When, early in his presidency, Obama jokingly referred to the White House Correspondents Association dinner as his political base, Americans now believe he was not exaggerating the case.

And the more the media vent their detestation of Trump, the more Trump’s supporters revel in their discomfort. “We love him most of all for the enemies he has made,” said backers of Grover Cleveland in 1884. Trump’s folks feel that way about the national press.

America’s media seem utterly lacking in introspection. Do they understand why so many people hate them so? Do they care? Are they so smugly self-righteous and self-regarding they cannot see?

Take the birther issue again. According to a January HuffPost/YouGov poll, an astonishing 53 percent of all Republicans, 30 percent of all independents, and even 10 percent of Democrats still believe Barack Obama was born outside the USA.

What does this say about the persuasiveness of the press?

Indeed, what does it say about the idea that universal suffrage is the best way to determine the leadership of a republic?

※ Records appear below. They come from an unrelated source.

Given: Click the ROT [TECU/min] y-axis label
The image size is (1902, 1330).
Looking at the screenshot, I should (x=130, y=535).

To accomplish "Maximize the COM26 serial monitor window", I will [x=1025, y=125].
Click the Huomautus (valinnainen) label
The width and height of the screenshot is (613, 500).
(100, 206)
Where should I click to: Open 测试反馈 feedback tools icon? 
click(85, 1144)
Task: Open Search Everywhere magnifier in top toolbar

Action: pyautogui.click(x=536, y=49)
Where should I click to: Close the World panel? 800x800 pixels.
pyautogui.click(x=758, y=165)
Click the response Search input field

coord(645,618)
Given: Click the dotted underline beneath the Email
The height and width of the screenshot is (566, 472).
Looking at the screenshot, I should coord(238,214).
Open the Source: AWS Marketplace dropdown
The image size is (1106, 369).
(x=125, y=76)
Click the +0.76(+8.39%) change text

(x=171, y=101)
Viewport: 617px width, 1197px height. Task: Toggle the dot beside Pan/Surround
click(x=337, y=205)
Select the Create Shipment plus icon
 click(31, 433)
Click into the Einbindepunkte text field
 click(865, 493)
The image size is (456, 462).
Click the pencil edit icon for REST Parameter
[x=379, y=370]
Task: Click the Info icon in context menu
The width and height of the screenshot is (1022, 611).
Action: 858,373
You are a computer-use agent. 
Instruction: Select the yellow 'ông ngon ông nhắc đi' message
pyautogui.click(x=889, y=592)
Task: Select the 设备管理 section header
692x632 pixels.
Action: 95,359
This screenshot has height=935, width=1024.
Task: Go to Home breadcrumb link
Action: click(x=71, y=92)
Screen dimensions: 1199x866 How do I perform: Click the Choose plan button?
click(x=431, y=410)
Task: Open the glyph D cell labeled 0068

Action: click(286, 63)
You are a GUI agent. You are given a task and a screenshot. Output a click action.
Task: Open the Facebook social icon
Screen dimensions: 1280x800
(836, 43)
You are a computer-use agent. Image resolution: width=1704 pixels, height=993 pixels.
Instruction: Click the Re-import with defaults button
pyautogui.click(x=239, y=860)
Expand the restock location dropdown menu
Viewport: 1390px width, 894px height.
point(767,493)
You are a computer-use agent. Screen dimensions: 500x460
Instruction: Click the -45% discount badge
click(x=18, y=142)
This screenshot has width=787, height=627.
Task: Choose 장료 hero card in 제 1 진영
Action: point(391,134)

In 2016, America faces serious issues — a rising deficit and escalating debt, the explosion of entitlements, the resurgence of Russian power, Chinese military expansionism in the South and East China seas, North Korea’s development of nuclear missiles, and Afghanistan.

Now consider the issues that have transfixed the media this election season:

The birther issue, David Duke, the KKK, a Mexican-American judge, Black Lives Matter, white cops, the “Muslim ban,” the Battle Flag, the “alt-right,” the national anthem, Trump’s refusals to recant his blasphemies against the dogmas of political correctness, or to “apologize.”

What does the continual elevation of such issues, and the acrimony attendant to them, tell us?

America is bitterly and irreparably divided over race, ideology faith, history and culture, and Trump’s half of the nation rejects the modernist gospel that America’s diversity and multiculturalism are her greatest treasures.

To the contrary, Trump’s half wants secure borders, “extreme vetting” of immigrants, especially from the Mideast, and foreign and trade policies marked by an “Americanism” that seems to be an antonym for globalism.

They want America to be “great again,” and they believe she was once, and is not now.

No matter who wins in November, America is going to face a divide unseen in decades. If Donald Trump wins, he will confront a resident media more hateful than that which confronted Richard Nixon in 1968.

If Hillary Clinton wins, she will come to office distrusted and disbelieved by most of her countrymen, half of whom she has maligned either as “deplorables” or pitiful souls in need of empathy.

Not for half a century has the idea of “one nation under God, indivisible,” seemed so distant.